> Metin alıntısı:

- - - -

Ancak bazı umut verici gelişmeler, insanın kurtuluşu arzusunun bölgede yok edilemediğine işaret ediyor:
*İran’daki yeni ve dirençli işçi eylemleri, İran rejiminin, emperyalist müdahalesini Suriye, Irak, Lübnan ve Yemen’e genişletme çabası altında gizlemek istediği, artan yoksulluk ve korkunç çalışma koşullarına karşı çıkıyor. Mevcut emek mücadeleleri toplumun ezici kesimlerinin yoksulluğunu doğrudan İran’ın militarizmine ve bölgesel emperyalizmine bağlamasa da, bu mücadeleler toplumsal adalet amaçlı muhalif bir kitle hareketi yaratma potansiyeli barındırıyor.
* Artan baskılara rağmen, Mısır, Tunus ve Bahreyn’de emek mücadeleleri ve demokratik haklar mücadelesi devam ediyor.
*Feminist ve LGBT mücadeleleri, Türkiye’de, Temmuz 2016 darbe girişiminin ardından gerçek bir polis devleti kurmayı hedefleyen otoriter ve reaksiyoner rejime karşı kitlesel protesto gösterileri gerçekleştirdi. Mısır’da, Mahinur El-Masri gibi feminist / insan hakları savunucuları ve LGBT aktivistleri, tutuklamalara rağmen sosyal adalet için savaşıyor. Lübnan’da kadın hakları savunucuları, “tecavüzcüyle evlendirme” yasasını kaldırmak için bir kampanya gerçekleştirdi. Irak’ta kadınlar, aile hukukunda kadın haklarını ortadan kaldırmayı amaçlayan bir parlamento düzenlemesine karşı mücadele veriyor. İran’da, Nergis Mohammadi, Golroh Ebrahimi İrai ve Kürt kadın hakları aktivisti Zeyneb Celalyan gibi tutuklu feministler, insan hakları için sesini yükseltmeye devam ediyor.

- - - -

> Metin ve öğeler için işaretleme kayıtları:

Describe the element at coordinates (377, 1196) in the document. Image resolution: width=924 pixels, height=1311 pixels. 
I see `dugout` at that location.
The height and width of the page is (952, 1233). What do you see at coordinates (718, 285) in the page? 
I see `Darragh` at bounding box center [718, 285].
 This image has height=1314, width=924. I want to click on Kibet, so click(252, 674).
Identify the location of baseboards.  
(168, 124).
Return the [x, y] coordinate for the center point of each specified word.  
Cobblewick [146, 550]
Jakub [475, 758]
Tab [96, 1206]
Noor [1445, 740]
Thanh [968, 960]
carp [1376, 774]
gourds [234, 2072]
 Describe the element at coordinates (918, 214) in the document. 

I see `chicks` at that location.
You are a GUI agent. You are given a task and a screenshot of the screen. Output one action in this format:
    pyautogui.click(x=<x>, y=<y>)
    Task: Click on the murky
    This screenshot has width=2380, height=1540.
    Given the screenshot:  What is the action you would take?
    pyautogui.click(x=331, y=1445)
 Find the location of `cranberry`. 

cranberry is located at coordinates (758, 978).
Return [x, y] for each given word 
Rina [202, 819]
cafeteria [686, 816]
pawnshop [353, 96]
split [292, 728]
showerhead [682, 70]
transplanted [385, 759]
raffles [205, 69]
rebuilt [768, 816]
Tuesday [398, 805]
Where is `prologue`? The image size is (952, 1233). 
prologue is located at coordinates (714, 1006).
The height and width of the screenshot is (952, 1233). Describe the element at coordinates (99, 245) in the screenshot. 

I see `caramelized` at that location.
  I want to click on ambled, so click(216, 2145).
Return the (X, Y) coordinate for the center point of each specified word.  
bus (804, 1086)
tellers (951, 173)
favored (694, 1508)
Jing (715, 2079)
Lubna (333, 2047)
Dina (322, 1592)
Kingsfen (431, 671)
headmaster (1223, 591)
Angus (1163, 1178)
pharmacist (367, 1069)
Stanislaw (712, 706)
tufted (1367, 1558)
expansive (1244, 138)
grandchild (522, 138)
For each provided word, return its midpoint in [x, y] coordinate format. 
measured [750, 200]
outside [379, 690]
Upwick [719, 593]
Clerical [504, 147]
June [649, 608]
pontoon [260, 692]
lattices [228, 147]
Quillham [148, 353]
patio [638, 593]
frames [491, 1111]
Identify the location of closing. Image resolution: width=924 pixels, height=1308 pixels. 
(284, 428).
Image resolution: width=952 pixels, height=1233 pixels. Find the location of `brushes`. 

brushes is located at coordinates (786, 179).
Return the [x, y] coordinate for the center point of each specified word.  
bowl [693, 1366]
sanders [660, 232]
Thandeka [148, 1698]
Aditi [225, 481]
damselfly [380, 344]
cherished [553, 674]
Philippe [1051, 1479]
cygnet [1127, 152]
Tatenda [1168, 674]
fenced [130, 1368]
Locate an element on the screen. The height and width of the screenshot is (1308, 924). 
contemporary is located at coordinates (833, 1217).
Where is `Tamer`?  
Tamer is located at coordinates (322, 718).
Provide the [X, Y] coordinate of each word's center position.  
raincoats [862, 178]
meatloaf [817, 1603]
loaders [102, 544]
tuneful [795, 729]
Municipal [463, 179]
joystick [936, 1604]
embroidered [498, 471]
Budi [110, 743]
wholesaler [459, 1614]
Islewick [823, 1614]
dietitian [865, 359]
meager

- - - -

> Soru:
Bölgedeki mücadelelerle ilgili metne dayanarak şu soruları yanıtlayın:
(a) İran'daki yeni işçi eylemleri neye karşı çıkıyor?
(b) Artan baskılara rağmen emek ve demokratik haklar mücadelesi hangi ülkelerde sürüyor?
(c) Lübnan'daki kadın hakları savunucularının kampanyası hangi yasayı kaldırmayı amaçladı?
Bu kayıtlar başka bir kaynaktan alınmıştır.

> Çözüm:
(a) İran'daki işçi eylemleri, artan yoksulluğa ve korkunç çalışma koşullarına karşı çıkıyor.
(b) Bu mücadeleler Mısır, Tunus ve Bahreyn'de sürüyor.
(c) Kampanya, "tecavüzcüyle evlendirme" yasasını kaldırmayı amaçladı.